● **Your instructions**
Copy the material from the line with "Click the Gamma logo badge on the first slide" to the line with "Action: (243, 214)" word for word, leaving out the pictures.

● **Data to use**
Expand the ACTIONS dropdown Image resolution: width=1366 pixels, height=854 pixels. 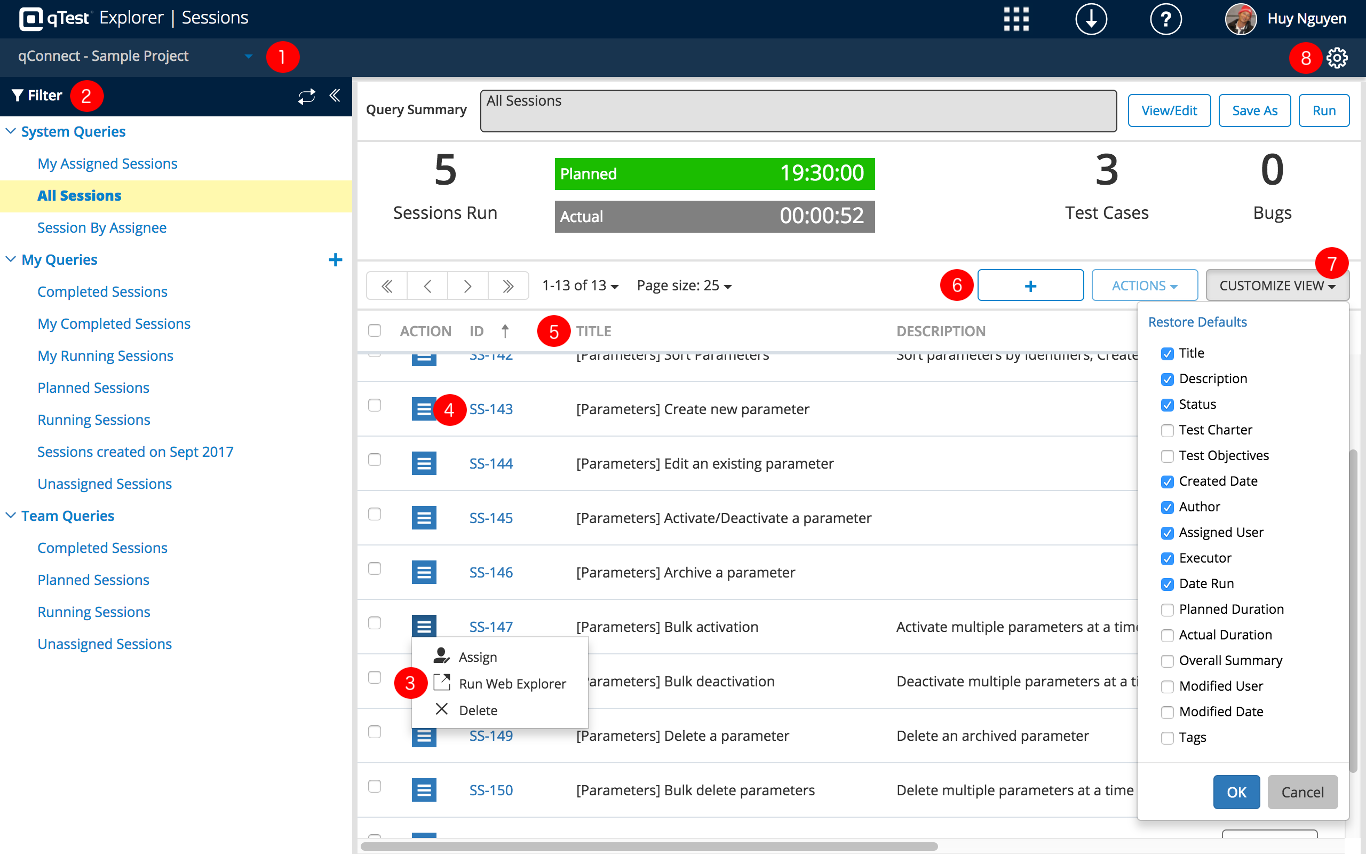[1144, 286]
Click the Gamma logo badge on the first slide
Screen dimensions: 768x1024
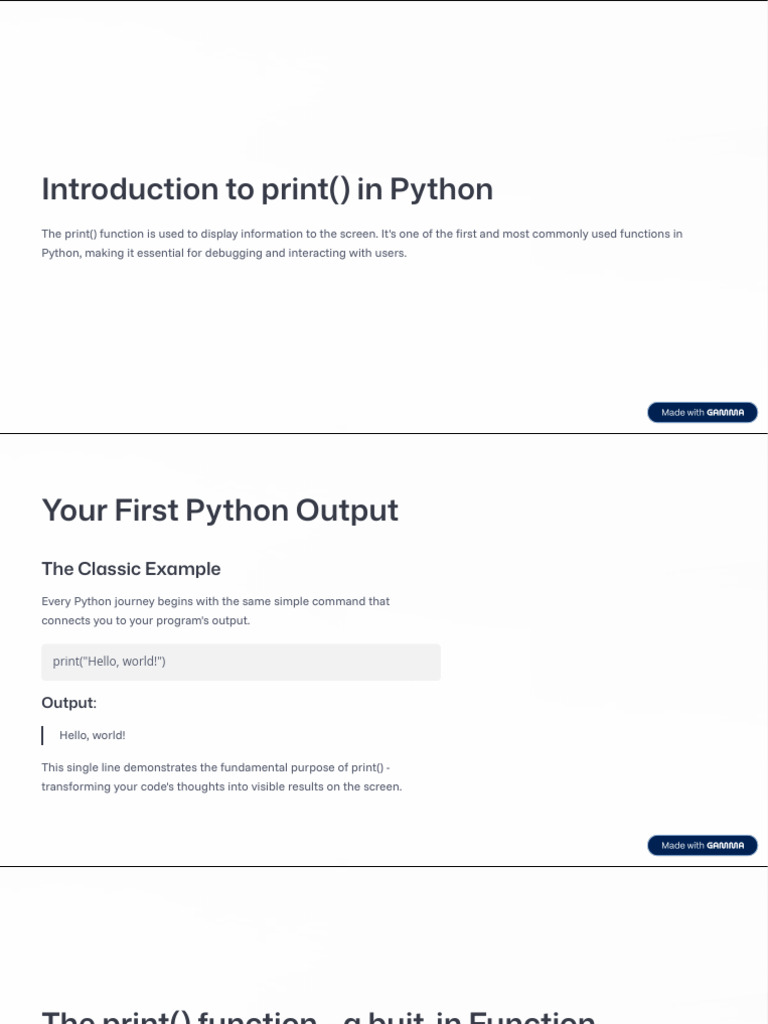(702, 412)
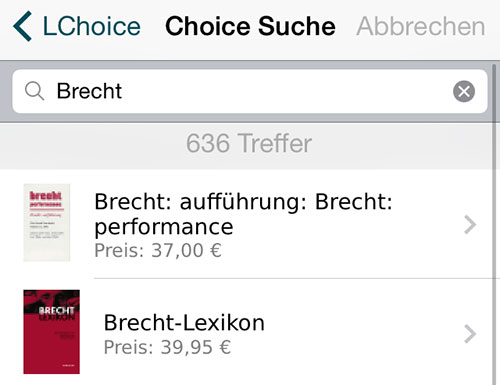The height and width of the screenshot is (385, 500).
Task: Select the Brecht: aufführung: Brecht: performance title
Action: (243, 214)
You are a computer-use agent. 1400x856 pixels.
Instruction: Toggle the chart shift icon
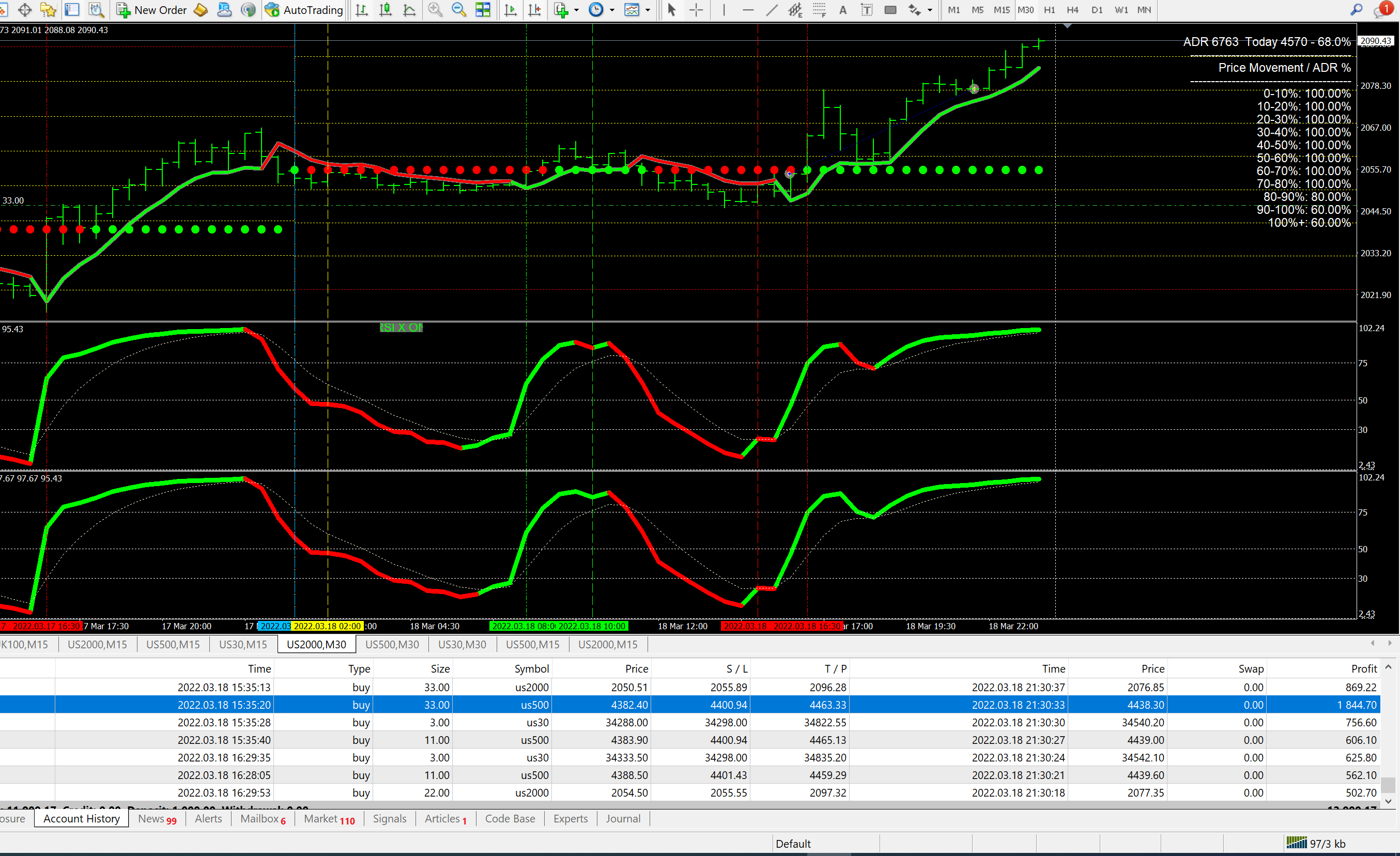[x=534, y=10]
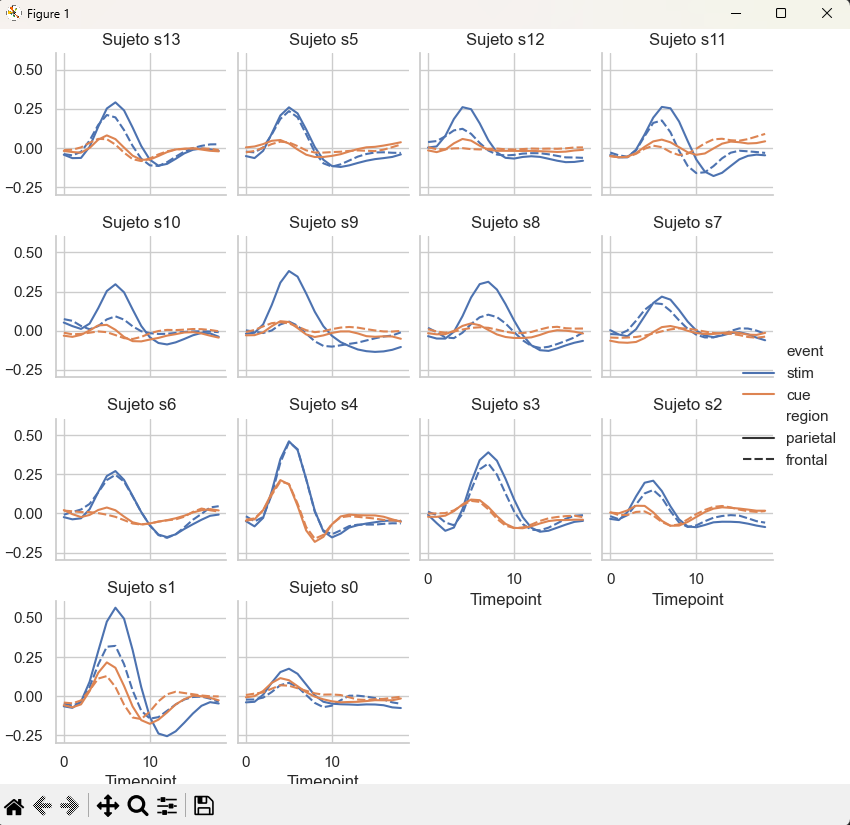Select the dashed frontal legend entry
850x825 pixels.
click(x=760, y=460)
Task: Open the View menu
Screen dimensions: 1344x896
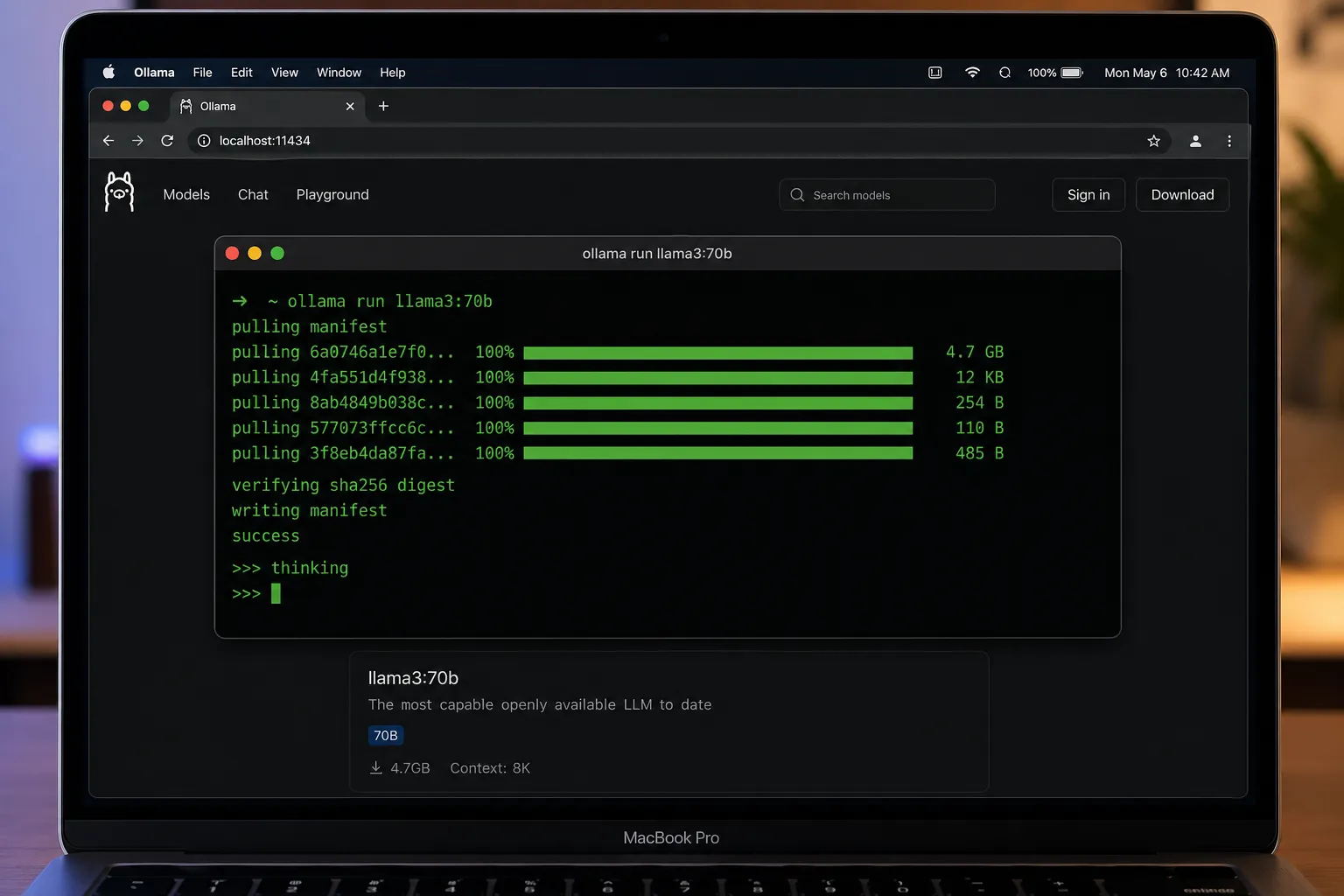Action: click(x=284, y=73)
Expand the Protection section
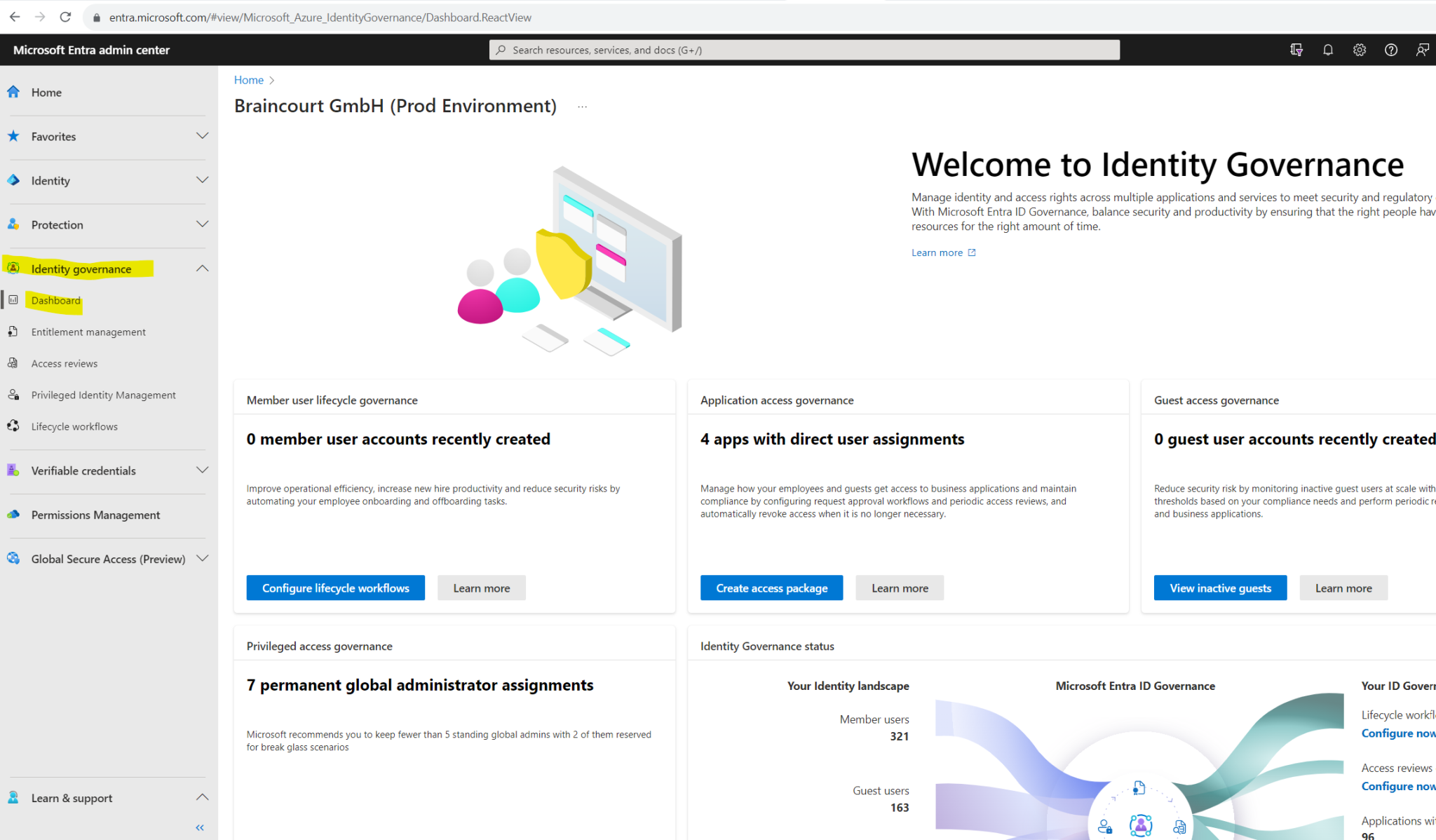This screenshot has width=1436, height=840. 202,224
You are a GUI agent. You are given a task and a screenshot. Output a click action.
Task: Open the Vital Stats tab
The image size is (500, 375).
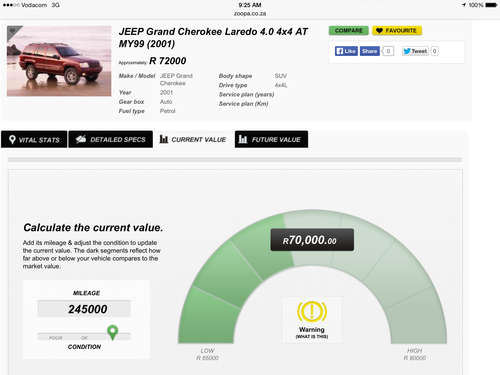[34, 139]
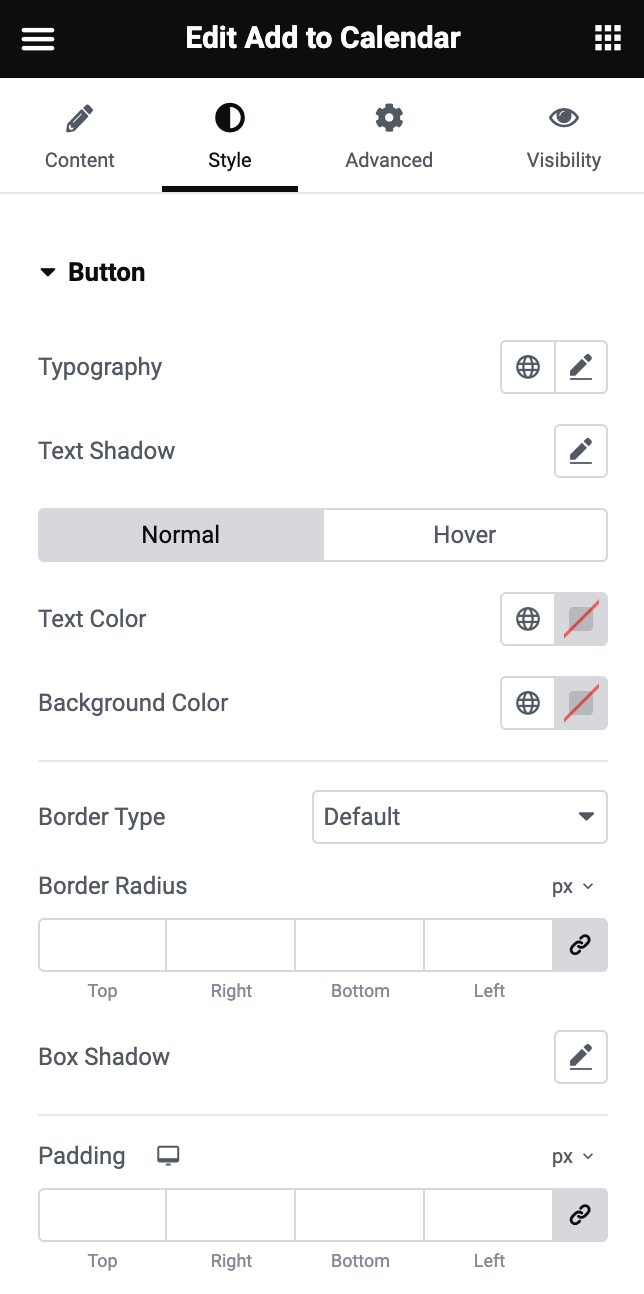
Task: Click Padding responsive device icon
Action: click(168, 1156)
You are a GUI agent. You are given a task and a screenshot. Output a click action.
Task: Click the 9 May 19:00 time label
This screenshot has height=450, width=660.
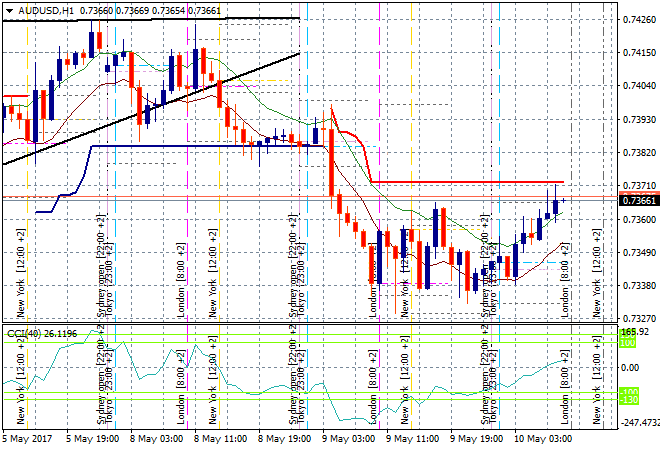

● **Right answer**
Click the Gamma logo badge on the first slide
Screen dimensions: 768x1024
(702, 412)
The height and width of the screenshot is (385, 500).
Task: Select the Brecht: aufführung: Brecht: performance title
Action: (243, 214)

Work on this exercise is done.